Opinions

La France dans son miroir. Par Laurent Wolf

La France vit depuis trois jours une période d'euphorie. Trois jours c'est peu. Mais c'est assez pour révéler à un pays qu'il n'est pas tel qu'il croyait être. La France se qualifie pour la finale de la Coupe du monde et, d'un seul coup, le ciel se dégage par un de ces changements d'humeur qui surprennent, et qui font partie de la culture nationale.

Rappelons-nous. Début juin, le Mondial se profile à l'horizon. Les menaces de grèves se multiplient et les pilotes d'Air France passent à l'acte. On imagine déjà le chaos, l'escalade des mouvements sociaux, les surenchères, l'incurie des dirigeants et l'irresponsabilité d'un peuple prêt à se croiser les bras.

En quelques jours, comme par miracle, tout s'arrange. Les compétitions commencent, les trains circulent, les avions sortent de leurs hangars, les Français regardent avec sympathie – et un tout petit peu de condescendance – tous ces étrangers qui affluent pour voir une compétition dans laquelle l'équipe d'Aimé Jacquet – c'est encore l'équipe de Jacquet – pourrait faire un bon parcours. Mais ne nous emballons pas! La France, début juin, ne s'emballe ni pour le Mondial, ni pour son équipe.

Les jours et les tours passent. L'humeur s'améliore. La France – l'équipe de football – tient ses promesses.

La France – le pays – ne s'en sort pas si mal; même les Américains trouvent que la Coupe du monde est assez bien organisée, c'est tout dire. Et enfin c'est la qualification en finale.

Là, coup de cymbale: des centaines de milliers de Parisiens se retrouvent sur les Champs-Elysées: «On a gagné! On est en finale!» Après trois tentatives infructueuses. On en serait presque à se dire: le bonheur est si grand qu'on laissera le titre aux Brésiliens, ils y tiennent si fort. Mais non, l'ambition saisit une population tout entière, qui se reconnaît dans son équipe multicolore.

Chacun s'y retrouve. Chaque histoire personnelle peut s'y redessiner. Ceux qui viennent d'Outre-mer ou d'Afrique noire, ceux qui viennent d'Algérie, de Nouvelle-Calédonie, de Bretagne ou du Pays Basque. Chacun a une histoire à raconter. Lilian Thuram, le héros discret de France-Croatie, dit sa stupeur d'avoir marqué – lui qui ne marque jamais, même à l'entraînement – et sa vie d'enfant élevé par sa mère. Les langues se délient. Des banlieues coule un torrent de fierté, de reconnaissance: c'est nous qui faisons gagner la France.
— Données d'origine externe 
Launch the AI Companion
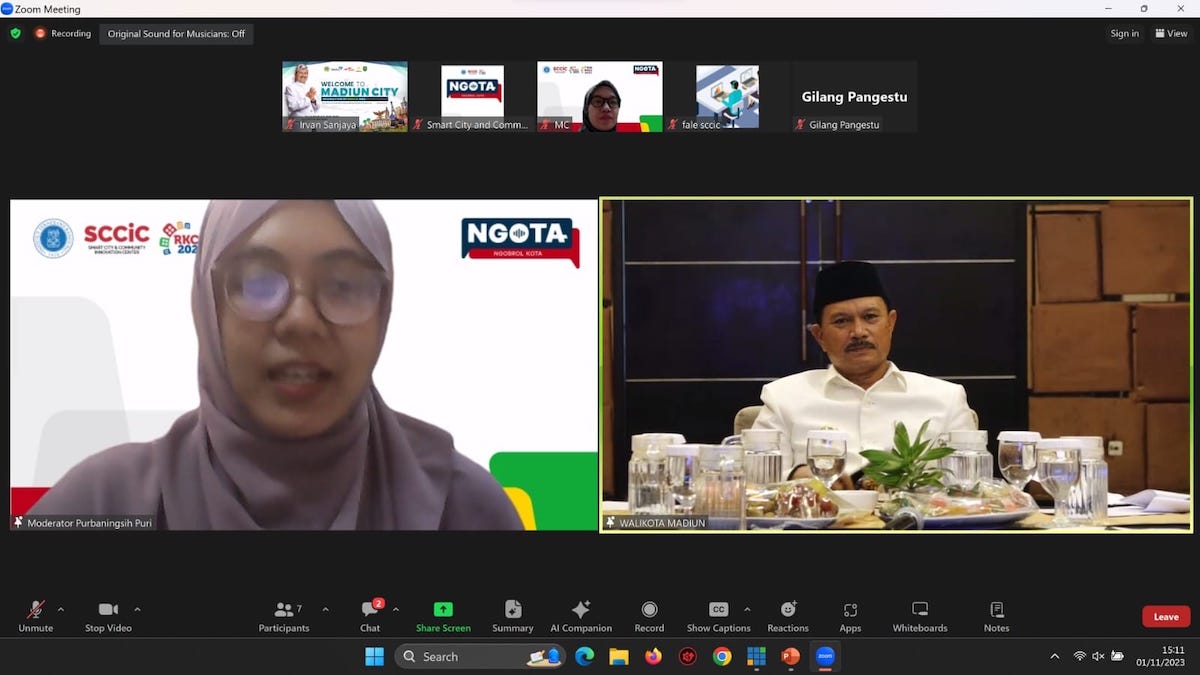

Par ce que les psychologues appellent un effet d'interprétation, c'est le visage heureux de la France que la France contemple enfin. «Mémé Jacquet» le mal-aimé devient un bon ouvrier; les exclus se sentent rassemblés; les voisins se regardent enfin; Le Pen semble parti en vacances. En plus, les indices économiques sont bons!

Un pays se voit soudain dans la glace, et il se trouve beau. Il se plaît. La France rit de se voir si belle en ce miroir! Cocasse, comme la Castafiore, mais réjouissante. Elle se voit sous un nouveau jour. Et, parce qu'elle nous emporte dans son sourire, nous ne pouvons faire autrement que de la voir ainsi.